GS: School for diesel mechanic.

TI: Okay, so why don't you continue the story here.

GS: So when we finally got to California, I entered National School in Los Angeles, and I'm learning to become a diesel mechanic. And then I was working nights at the post office, and so then I thought, well, then I got a job in Coolidge, Arizona, converting marine diesels into water pumps. So two of us went to, went there and helped a man, gentleman to sell diesel engines to the farmers for water pumps. But the farmer says, "Well, they stay in their house and they pull a switch and electric motor starts, pumps water." So the gentleman, he couldn't sell very many diesel engines, so then in the meantime, my (wife, sister) says she's gonna have a baby, so my wife would have to go to Denver to help her. So I, the mechanic says, "One of us is going to have to go," I says, "Well, I'll go since I have to go to Denver anyway," so we moved to Denver.

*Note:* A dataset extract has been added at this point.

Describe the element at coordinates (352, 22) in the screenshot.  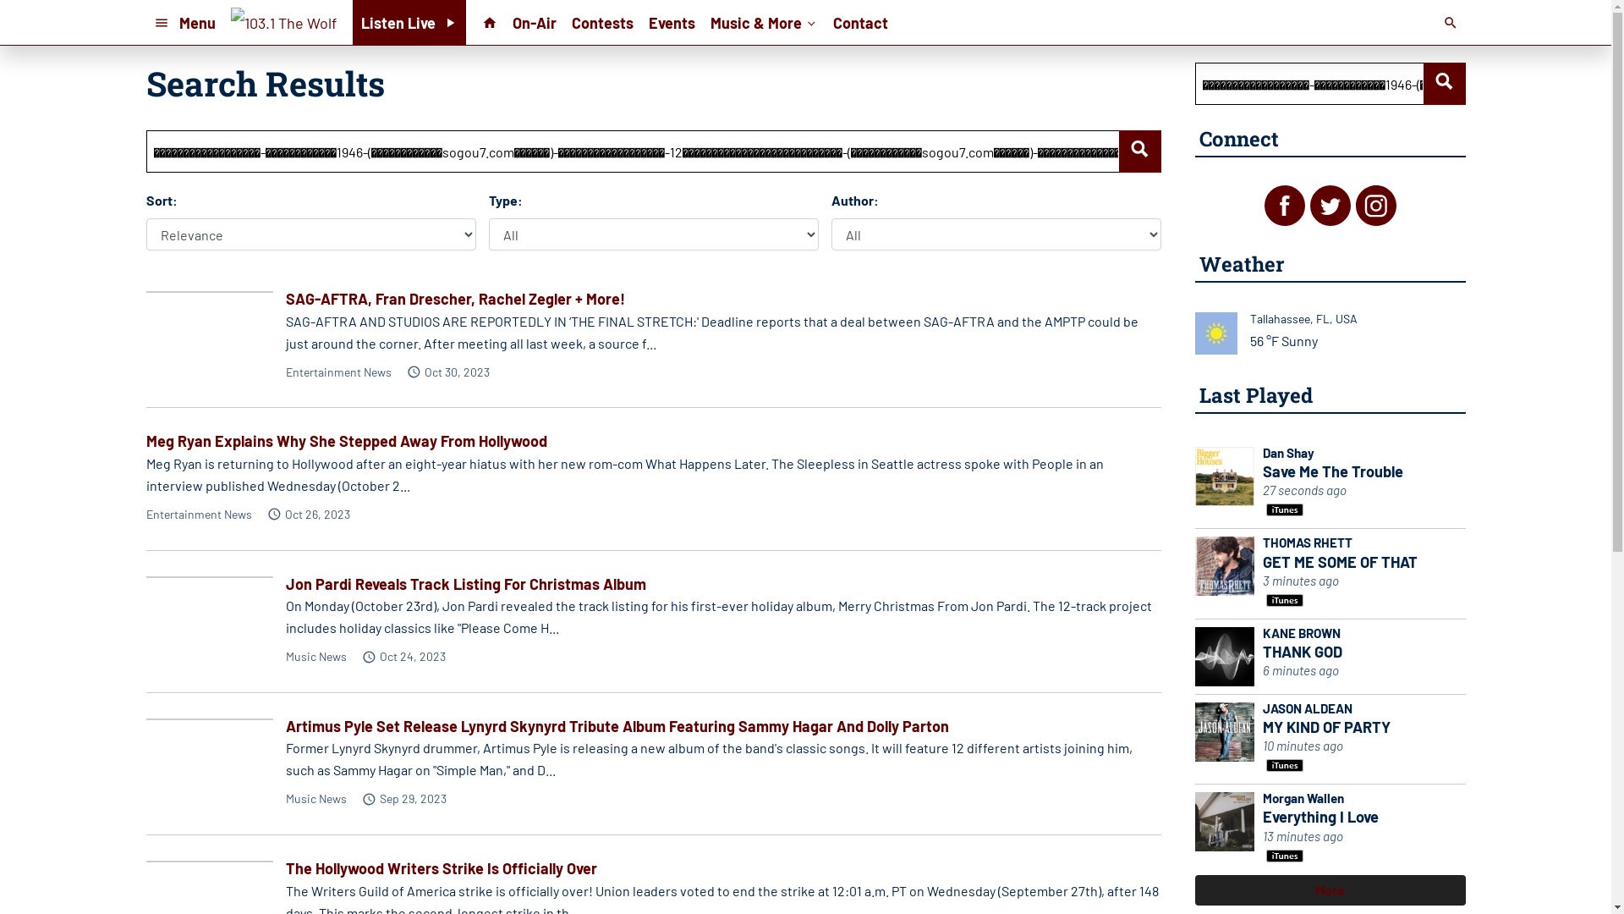
I see `'Listen Live'` at that location.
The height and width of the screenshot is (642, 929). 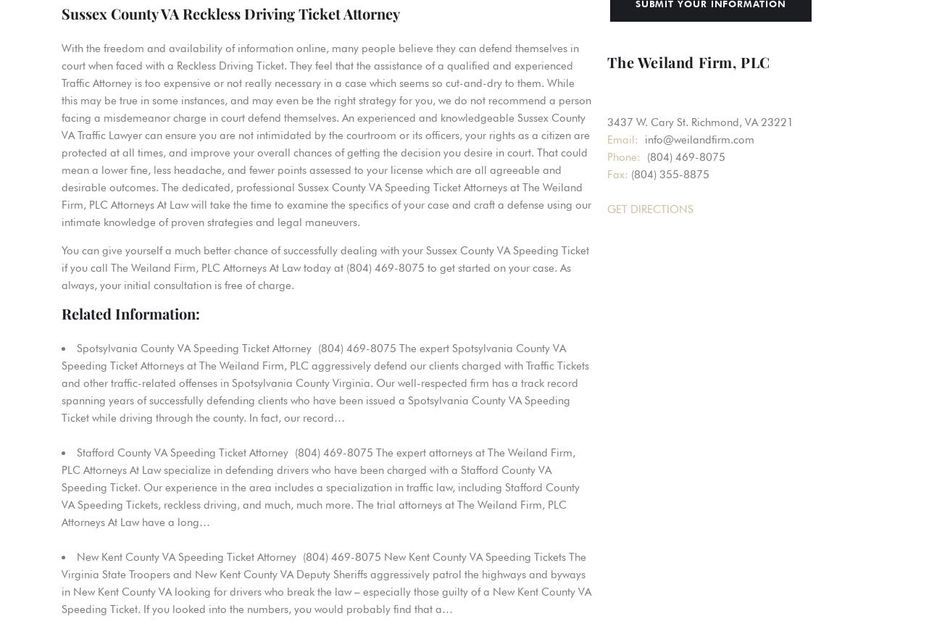 I want to click on 'Sussex County VA Reckless Driving Ticket Attorney', so click(x=230, y=13).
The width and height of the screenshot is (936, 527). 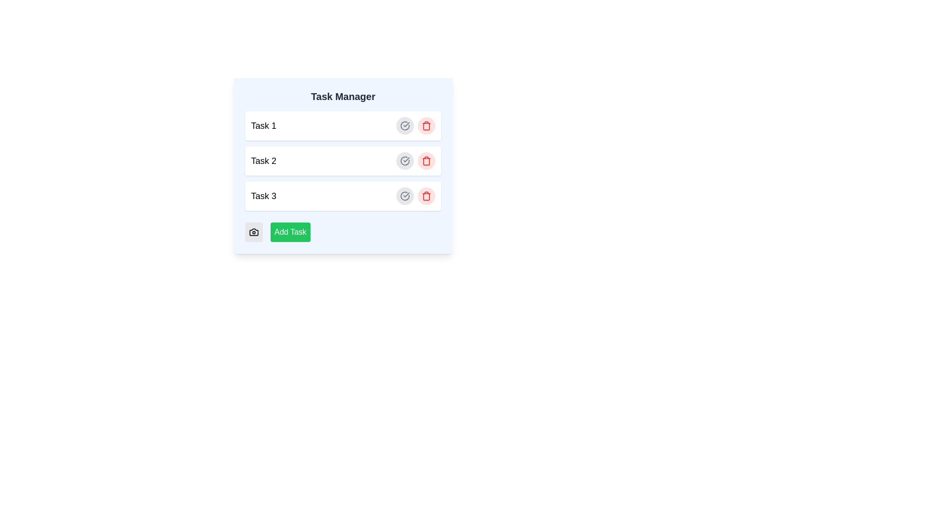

I said, oh, I'll get a job at the railroad station, trucking companies and everything, I was able to get a job. So we got to Denver and we, I was, got a job for one trucking company extending truck beds a little longer, fishplate, so I was busting a few nickels, asked for the railroad station and they asked, "You got ten years' experience?" I says, "How am I gonna get ten years' experience? I just got out of the army." But they looked at me and he, a "Jap." They didn't want to hire me. Another trucking company looked at me, "I'm sorry, there are no jobs. We'll call you when we're ready." They never did call me, but this one company says, well, to extend the trucking beds a little longer, after busting a few knuckles on that. Then in the meantime, I was, part-time I was working in a grocery store, and then I says, "What am I doing this for? Think I'll go to the post office, there's no discrimination in the post office." So I applied for the post office and got in the post office. Thirty-two years in the post office, I retired.

TI: So I want to ask you, going back to your, your military service, how did that change you? When you think about Joe Sakato in Phoenix before the war, and Joe in now Denver after the war, how did that experience change you?

GS: It didn't change me too much, it's just a matter of, Distinguished Service Cross was nothing.

TI: Or I'm thinking about maybe the friends dying, maybe just your outlook on life. I mean, did that change because of, of seeing how quickly life can end or things like that?

GS: Well, that's why we had to take a trip to, me and my brother had to get away from this war by taking a trip to visit different places. So we had a friend that used to live in Colton, was living in Indianapolis, Indiana, so we went to see him and his family in Joliet, and so we talked to him and then came to Denver. So this kind of got our minds off the war. And as far, if I had to stay home and think about the war, I don't think, you know... I, to me, I have to talk about it. If I had to keep it in here, I think I would go crazy. That's why I thought in my mind I'd rather talk about it, so I'd get it out of my mind, get it out.

TI: And so in those decades after the war, who would you talk to about the war? Would it be Bess?

GS: Anybody. Anybody wanted to inquire about what happened, so I tell him how it was. I had to keep it... 'cause sometimes I had nightmares, I'd get up, I'd be laying on my back and I thought, "Oh, the Germans stabbed me in the back," you know. But, "Oh, I'm home." Or I get a pain somewhere else, got that, "Did I get hit, concussion?" When I look, "Oh, I'm home." That's, now and then I have a few nightmares, think about, horror, but after I realize where I'm at, then it passes. But if it was still dark or something, then I look, "Where am I?" and then I, I have another thought that I'm still at war. I usually talk about, that's... so when I finally got out and I got, retired from the post office, thirty-three years, "What am I gonna do now?" So we take trips here and there and I talk about it, and then, then somebody'd invite me somewhere and I talk to them about, different schools wanted me to talk with them.